McCarthy’s proposed work requirement exemptions are also misleading. We know from experience that exemptions from safety net program work requirements are extremely difficult to obtain. In addition to the issues that I addressed above, people who are pregnant, have disabilities, or have caregiving responsibilities may struggle to prove that they qualify for exemptions. Beneficiaries also often experience significant power differentials with program caseworkers, who have a great deal of discretion in whether to grant work requirement exemptions, and often arbitrarily refuse them. For example, in a 2022 study, caseworkers screened few women for IPV, a TANF work requirement exemption, and did not consider the exemption for them. When applicants revealed their IPV experiences, caseworkers still often refused waivers that they should have granted. These same power dynamics would severely restrict Medicaid beneficiaries’ ability to obtain McCarthy’s proposed pregnancy-related, disability-related, caregiving, and other exemptions. Many people will fall through the cracks and lose their Medicaid coverage. Given the current political landscape in the U.S., some states may even attempt to leverage pregnancy-related exemption data to further their abortion-related surveillance and criminalization efforts, in violation of federal law.

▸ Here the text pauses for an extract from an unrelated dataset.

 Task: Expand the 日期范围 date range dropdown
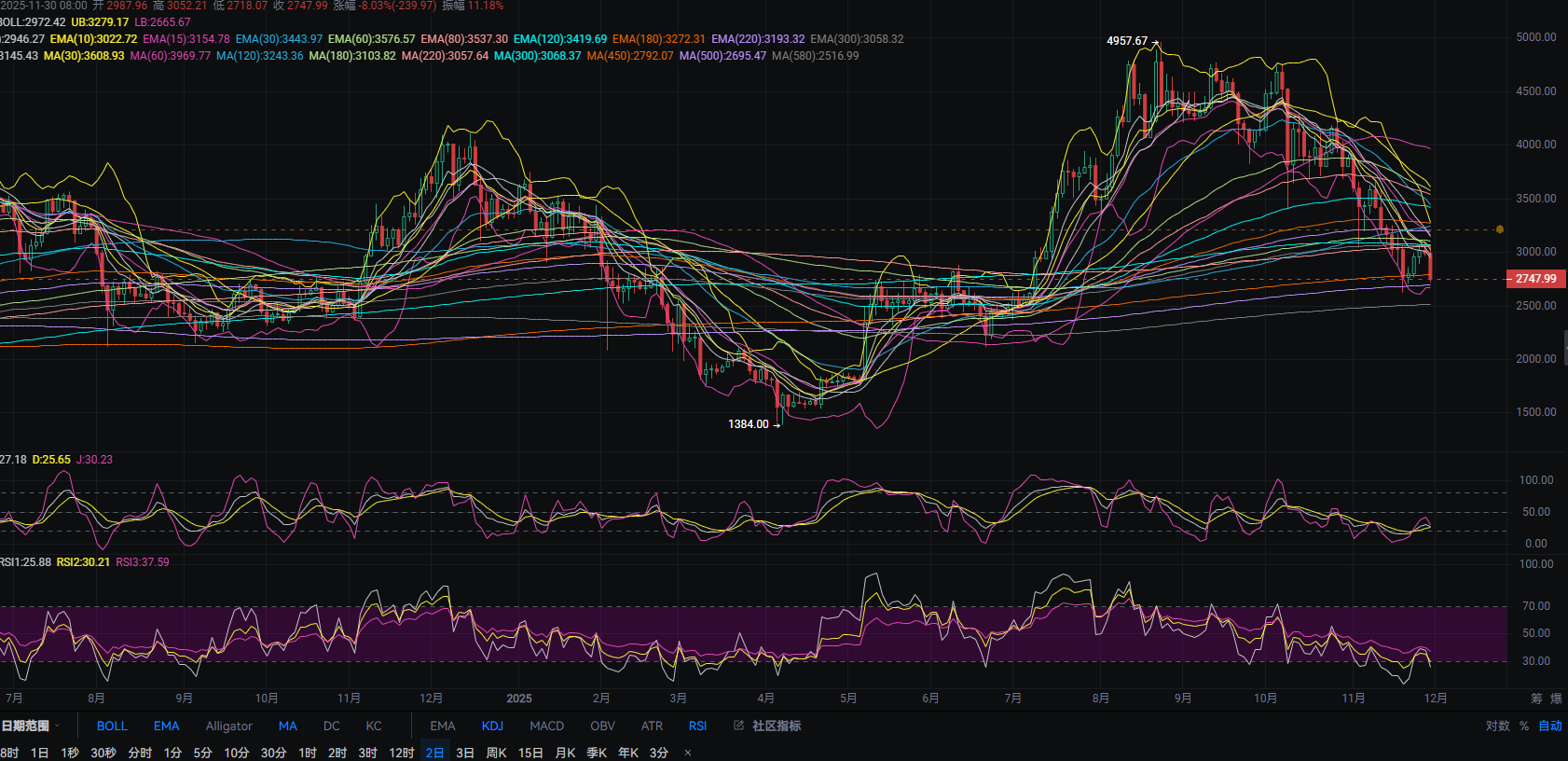[x=30, y=726]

Medicaid work requirement proposals have long been a cornerstone in Republican campaigns to end access to affordable health coverage, a basic human right, for those they deem unworthy. In this moment, they will only serve to further gut access to reproductive and sexual health care for people with low incomes, and especially parents, Black, Latine, and other people of color, and people with disabilities. Protecting Medicaid is a sexual and reproductive health and justice imperative. We cannot afford to lose.

* Of note, women are not the only people who need sexual and reproductive health care. More inclusive data collection and analysis are needed to help us better understand how Medicaid helps people across gender identities, and particularly transgender, intersex, and nonbinary people, access reproductive and sexual health care.